> [YOUR INSTRUCTIONS]
In the blog post on making things "moddable," which Toyota brand is given as an example of a product made moddable?

> [EXTRACT]
%%

YakShaving

Any apparently useless activity which, by allowing you to overcome intermediate difficulties, allows you to solve a larger problem.

How To Make Things “moddable”

January 23, 2008

source: Tyler Hicks, NYTimes

image
source: Tyler Hicks, NYTimes

Game developers have known for a long time now that a clever way to win consumers is by making their games “modifiable” — That is, adding custom levels in Quake, or creating scenarios in strategy games like Civilization.

As designers/innovators, we all know it’s particularly insightful to observe extreme/lead users and try prototyping designs that resonate with their behaviors.

Sometimes, though, it’s just impossible to anticipate what people might do with your stuff. I guess you just have to be comfortable, in those situations, with lots of ambiguity.

One company that has successfully made a product “moddable” is Toyota, with its Scion brand. But even this is sort of cheating, because customers decide what they want and the car is customized before they get it. This is different, and less nuanced than the “after market” mod culture.

Maybe we shouldn’t be designing for what people GET out of the box… Features and bells and whistles. Great, but ::yawn:: — What’s so good about it if everyone has that– and everyone gets the same deal on it? Not much, from a customer’s point of view.

This is sort of like building a platform for innovation (See, I learned something in Design planning), but not really. Not everything NEEDS an “API” or an easy way to plug into something else. In fact, making it something that is “hackable”—unintended BUT easy to ADAPT– this is what makes people feel creative.

%%

> [RECORD EXTRACTS]
%%

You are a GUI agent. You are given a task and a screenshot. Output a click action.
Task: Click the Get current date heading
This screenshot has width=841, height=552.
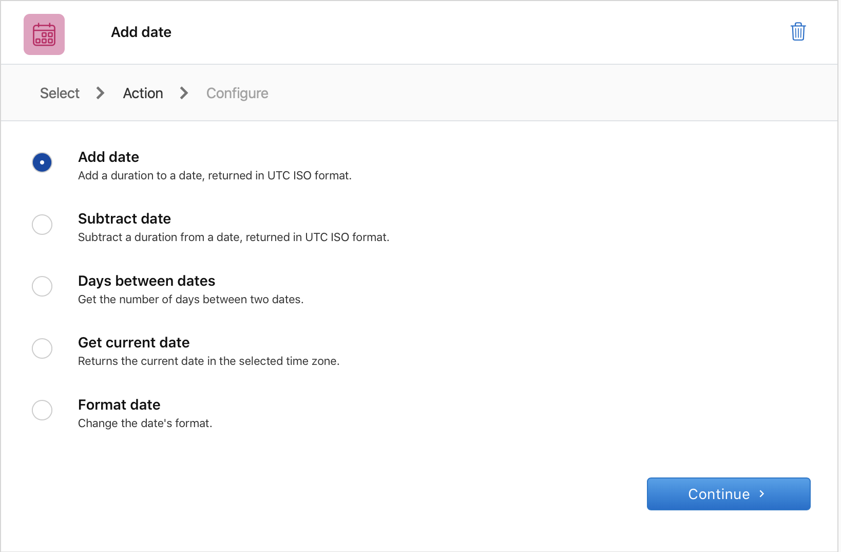point(133,342)
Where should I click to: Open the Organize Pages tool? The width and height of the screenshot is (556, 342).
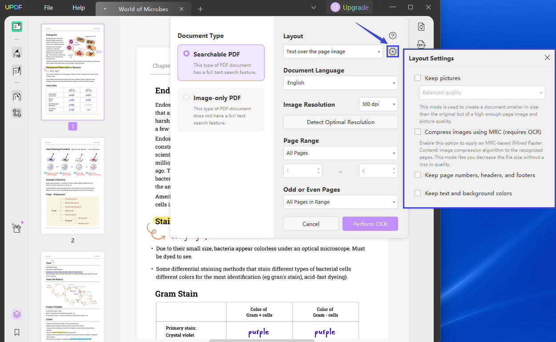pos(16,96)
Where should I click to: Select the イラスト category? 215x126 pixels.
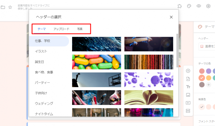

%%

> [FINAL ANSWER]
Scion